Source document —
(begin)

Filed by Comcast Corporation
(Commission File No.: 001-32871)
Pursuant to Rule 425 of the Securities Act of 1933
and deemed filed pursuant to Rule 14a-12
of the Securities Exchange Act of 1934
Subject Company: Time Warner Cable Inc.
Commission File No. for Registration Statement
on Form S-4 filed by Comcast Corporation: 333-194698
The following are excerpts from a transcript of a video posted by Comcast on its internal website:
Tracy Davidson: Hello and welcome to Leadership Link. I’m Tracy Davidson from NBC10 in Philadelphia. We are coming to you today with an update on the Time Warner Cable acquisition. … I am joined by Comcast Cable President and CEO, Neil Smit and Chief Operating Officer, Dave Watson. Neil, let’s begin with last week’s announcement, help us understand what that means.
Neil Smit: Thanks, Tracy. Start with a recap of the Time Warner deal. The regulatory process is underway and going quite well. We’re hopeful to close toward the end of the year. We’ve had high level discussions with both Time Warner Cable and Charter and we’re doing a lot of planning for the integration. We’re very excited about the prospect of adding millions of customers, seven million, to be in total.
So we came up with a new structure that will help realign some of our geographic regions. Out of that you get operating efficiencies, improved technology deployment, and enhanced customer service. In the end, we gain systems in New York, Greater Boston, Dallas, Northern California, Southern California, Oregon, Greater Atlanta, Tennessee and the Carolinas. It totals up to about seven million customers.
So you see on the map here, blue is Comcast today, the pink are the Time Warner systems that will be coming to Comcast, and the green are the Charter systems coming to Comcast. The gray are the markets that are going to be transferred to Charter and because of their current footprint, Charter was very interested in the Midwest systems. This evolved into conversations about Comcast systems in the Midwest and parts of the South. Ultimately it led to last week’s announcement.
Tracy Davidson: So help us understand what that means to employees in those markets that we’re divesting.
Neil Smit: Well, really nothing happens overnight. It’s all contingent upon the closing of Time Warner Cable. When that happens, employees will go to the new public company. It’s an independent management team, Comcast will appoint some board members and Charter will provide operational support. Charter has a strong Midwest presence and they are excited to bolster its footprint. Their CEO, Tom Rutledge, is a real know-how guy he has run cable systems forever, you know the team has always invested to grow their business and since Tom’s been there has been a lot of investment.
Tracy Davidson: And, Dave, you were just in Heartland and Twin Cities. What are your thoughts?
Dave Watson: Well, Tracy, we spent some time talking to the leadership teams of both regions. They’re great teams, and showed that, have shown it for some time, very professional, very focused. Yet, if you think about it, the Heartland, one of the most competitive regions that we have, not just in terms of the fiber overbuild but also other overbuilders that are there. Very competitive. They’ve more than held their own over the years. Twin stands for innovation. A lot of great new things have gone through Twin and helped us figure things out and almost to a person, the leadership group, they reminded me and Neil that they were number three in the power rankings, coming out of February. So everyone mentioned that.

(end)

Set exercise 1 — Decide whether each statement about the Comcast filing agrees with it. Answer yes or no for each, quoting the words of the filing that settle it. (a) Neil Smit says Comcast hopes to close the Time Warner Cable deal toward the end of the year. (b) On the map, green marks the Time Warner systems coming to Comcast. (c) Dave Watson calls the Heartland one of the least competitive regions Comcast has.
Set exercise 2 — Reproduce the Comcast filing between "Neil Smit: Thanks, Tracy." and "seven million customers.", inclusive.

Data records —

(begin)

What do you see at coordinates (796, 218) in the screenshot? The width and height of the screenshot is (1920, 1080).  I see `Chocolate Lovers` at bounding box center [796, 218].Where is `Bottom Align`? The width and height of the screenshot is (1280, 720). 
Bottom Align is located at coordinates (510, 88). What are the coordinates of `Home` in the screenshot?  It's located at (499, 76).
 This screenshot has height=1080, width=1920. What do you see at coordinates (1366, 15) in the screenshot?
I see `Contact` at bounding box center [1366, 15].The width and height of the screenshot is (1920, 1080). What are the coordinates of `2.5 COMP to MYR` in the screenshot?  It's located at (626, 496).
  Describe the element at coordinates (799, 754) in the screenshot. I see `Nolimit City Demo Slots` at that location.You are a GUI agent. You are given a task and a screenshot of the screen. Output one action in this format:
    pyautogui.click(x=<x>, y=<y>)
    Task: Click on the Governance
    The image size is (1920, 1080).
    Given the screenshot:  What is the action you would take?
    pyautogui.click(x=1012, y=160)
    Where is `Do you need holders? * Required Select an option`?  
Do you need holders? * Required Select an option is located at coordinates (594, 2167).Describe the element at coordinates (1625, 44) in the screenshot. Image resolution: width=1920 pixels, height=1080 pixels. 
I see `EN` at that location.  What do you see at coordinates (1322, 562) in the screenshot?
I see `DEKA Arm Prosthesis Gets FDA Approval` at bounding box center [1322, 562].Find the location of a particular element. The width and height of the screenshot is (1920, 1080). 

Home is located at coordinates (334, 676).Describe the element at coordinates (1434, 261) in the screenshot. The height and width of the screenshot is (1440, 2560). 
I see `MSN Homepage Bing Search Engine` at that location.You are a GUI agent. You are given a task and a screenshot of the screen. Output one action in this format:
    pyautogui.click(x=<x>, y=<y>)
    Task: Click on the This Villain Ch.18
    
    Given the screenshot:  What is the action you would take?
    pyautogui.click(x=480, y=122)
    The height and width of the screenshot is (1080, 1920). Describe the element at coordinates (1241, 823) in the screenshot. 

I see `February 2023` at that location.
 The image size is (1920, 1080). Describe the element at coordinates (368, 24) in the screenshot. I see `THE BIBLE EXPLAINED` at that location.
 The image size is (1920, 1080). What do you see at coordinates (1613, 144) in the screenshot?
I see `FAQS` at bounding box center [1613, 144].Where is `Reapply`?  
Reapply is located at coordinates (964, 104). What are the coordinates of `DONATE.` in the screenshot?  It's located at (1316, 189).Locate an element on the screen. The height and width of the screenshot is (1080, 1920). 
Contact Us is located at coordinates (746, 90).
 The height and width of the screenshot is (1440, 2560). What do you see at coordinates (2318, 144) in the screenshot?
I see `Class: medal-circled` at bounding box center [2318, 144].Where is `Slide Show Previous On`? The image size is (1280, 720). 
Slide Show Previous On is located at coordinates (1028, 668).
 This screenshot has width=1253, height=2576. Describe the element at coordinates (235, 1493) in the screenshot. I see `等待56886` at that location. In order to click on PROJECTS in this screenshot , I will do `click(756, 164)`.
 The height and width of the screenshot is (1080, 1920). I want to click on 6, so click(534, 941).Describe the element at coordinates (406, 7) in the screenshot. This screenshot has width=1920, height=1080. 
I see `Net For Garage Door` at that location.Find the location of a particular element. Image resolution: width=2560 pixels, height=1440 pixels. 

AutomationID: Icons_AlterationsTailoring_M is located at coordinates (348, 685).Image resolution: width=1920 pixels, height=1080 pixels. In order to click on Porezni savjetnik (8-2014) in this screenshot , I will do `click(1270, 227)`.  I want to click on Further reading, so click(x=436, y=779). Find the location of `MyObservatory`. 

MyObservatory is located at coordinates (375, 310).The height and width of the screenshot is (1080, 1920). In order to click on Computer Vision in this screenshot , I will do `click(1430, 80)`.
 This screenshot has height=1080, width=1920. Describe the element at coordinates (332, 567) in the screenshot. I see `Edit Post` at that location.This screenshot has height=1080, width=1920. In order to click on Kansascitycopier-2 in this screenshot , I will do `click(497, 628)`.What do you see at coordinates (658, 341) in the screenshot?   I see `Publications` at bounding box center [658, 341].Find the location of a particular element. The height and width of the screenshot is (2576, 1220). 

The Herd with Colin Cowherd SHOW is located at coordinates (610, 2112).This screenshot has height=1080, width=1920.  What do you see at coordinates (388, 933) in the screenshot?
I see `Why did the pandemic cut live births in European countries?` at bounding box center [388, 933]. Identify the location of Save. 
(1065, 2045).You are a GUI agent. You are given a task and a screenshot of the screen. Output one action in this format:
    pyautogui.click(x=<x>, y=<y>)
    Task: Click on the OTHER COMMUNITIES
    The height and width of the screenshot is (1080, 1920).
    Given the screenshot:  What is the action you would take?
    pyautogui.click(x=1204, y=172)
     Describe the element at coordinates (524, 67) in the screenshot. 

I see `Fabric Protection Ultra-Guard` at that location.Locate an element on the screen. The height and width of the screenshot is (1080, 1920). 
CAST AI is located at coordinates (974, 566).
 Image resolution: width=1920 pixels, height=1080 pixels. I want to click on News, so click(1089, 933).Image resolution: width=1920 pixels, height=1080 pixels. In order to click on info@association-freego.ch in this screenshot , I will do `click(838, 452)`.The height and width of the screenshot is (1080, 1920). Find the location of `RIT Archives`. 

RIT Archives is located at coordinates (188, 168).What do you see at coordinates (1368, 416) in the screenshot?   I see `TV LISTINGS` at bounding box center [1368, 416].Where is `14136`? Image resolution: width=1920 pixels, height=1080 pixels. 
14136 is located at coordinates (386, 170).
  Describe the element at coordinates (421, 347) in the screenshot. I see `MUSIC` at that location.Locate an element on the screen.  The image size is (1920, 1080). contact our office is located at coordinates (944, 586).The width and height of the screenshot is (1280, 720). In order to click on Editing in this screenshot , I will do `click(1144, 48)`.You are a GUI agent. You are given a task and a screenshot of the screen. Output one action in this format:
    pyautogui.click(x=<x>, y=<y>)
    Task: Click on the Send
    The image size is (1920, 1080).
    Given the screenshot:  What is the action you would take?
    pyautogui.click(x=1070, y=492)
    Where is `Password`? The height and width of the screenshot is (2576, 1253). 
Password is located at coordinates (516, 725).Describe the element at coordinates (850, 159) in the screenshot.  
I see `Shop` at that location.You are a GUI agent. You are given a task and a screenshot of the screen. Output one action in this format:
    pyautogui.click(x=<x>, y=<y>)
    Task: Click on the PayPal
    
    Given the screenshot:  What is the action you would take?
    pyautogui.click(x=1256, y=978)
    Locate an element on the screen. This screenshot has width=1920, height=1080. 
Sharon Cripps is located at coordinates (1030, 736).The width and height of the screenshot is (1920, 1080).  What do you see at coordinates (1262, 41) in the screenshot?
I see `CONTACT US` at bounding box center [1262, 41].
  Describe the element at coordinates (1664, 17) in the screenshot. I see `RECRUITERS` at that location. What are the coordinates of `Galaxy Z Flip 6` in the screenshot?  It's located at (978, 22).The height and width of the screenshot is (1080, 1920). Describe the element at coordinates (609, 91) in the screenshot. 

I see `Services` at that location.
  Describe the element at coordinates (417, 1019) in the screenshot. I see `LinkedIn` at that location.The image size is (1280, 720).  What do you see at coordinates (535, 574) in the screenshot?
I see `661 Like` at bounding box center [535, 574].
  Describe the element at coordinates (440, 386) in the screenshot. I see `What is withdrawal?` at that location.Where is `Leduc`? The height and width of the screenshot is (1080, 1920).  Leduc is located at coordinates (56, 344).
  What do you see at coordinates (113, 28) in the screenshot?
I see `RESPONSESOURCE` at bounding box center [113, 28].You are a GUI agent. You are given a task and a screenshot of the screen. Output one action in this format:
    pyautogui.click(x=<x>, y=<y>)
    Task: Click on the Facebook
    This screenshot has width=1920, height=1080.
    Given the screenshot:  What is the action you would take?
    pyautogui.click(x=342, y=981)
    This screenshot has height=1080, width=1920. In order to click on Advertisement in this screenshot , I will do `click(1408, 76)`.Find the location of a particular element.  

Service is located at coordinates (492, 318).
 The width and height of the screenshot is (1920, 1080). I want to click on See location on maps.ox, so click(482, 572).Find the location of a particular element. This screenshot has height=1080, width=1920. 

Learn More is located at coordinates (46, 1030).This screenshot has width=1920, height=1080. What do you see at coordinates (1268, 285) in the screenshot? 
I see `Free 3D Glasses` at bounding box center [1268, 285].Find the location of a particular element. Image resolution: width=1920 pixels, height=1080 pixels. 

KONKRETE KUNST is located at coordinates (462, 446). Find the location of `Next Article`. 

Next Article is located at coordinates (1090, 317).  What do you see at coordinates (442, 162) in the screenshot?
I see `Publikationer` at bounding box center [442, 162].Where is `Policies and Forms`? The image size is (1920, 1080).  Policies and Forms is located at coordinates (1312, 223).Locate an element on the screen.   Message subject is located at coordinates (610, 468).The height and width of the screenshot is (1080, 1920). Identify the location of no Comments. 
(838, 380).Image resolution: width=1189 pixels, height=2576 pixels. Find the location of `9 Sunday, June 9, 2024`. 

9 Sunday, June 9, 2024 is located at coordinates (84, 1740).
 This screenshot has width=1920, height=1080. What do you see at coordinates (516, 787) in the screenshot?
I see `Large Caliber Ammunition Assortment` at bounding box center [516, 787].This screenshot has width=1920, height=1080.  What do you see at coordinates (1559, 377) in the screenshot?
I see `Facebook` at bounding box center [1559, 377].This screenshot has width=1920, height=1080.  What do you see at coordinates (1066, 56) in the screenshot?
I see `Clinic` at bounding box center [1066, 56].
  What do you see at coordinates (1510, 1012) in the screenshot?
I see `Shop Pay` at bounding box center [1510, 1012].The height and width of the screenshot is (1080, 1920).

(end)

Problem solution 1 —
(a) Yes: "We’re hopeful to close toward the end of the year."
(b) No: "the pink are the Time Warner systems that will be coming to Comcast, and the green are the Charter systems coming to Comcast."
(c) No: "the Heartland, one of the most competitive regions that we have"

Problem solution 2 —
Neil Smit: Thanks, Tracy. Start with a recap of the Time Warner deal. The regulatory process is underway and going quite well. We’re hopeful to close toward the end of the year. We’ve had high level discussions with both Time Warner Cable and Charter and we’re doing a lot of planning for the integration. We’re very excited about the prospect of adding millions of customers, seven million, to be in total.
So we came up with a new structure that will help realign some of our geographic regions. Out of that you get operating efficiencies, improved technology deployment, and enhanced customer service. In the end, we gain systems in New York, Greater Boston, Dallas, Northern California, Southern California, Oregon, Greater Atlanta, Tennessee and the Carolinas. It totals up to about seven million customers.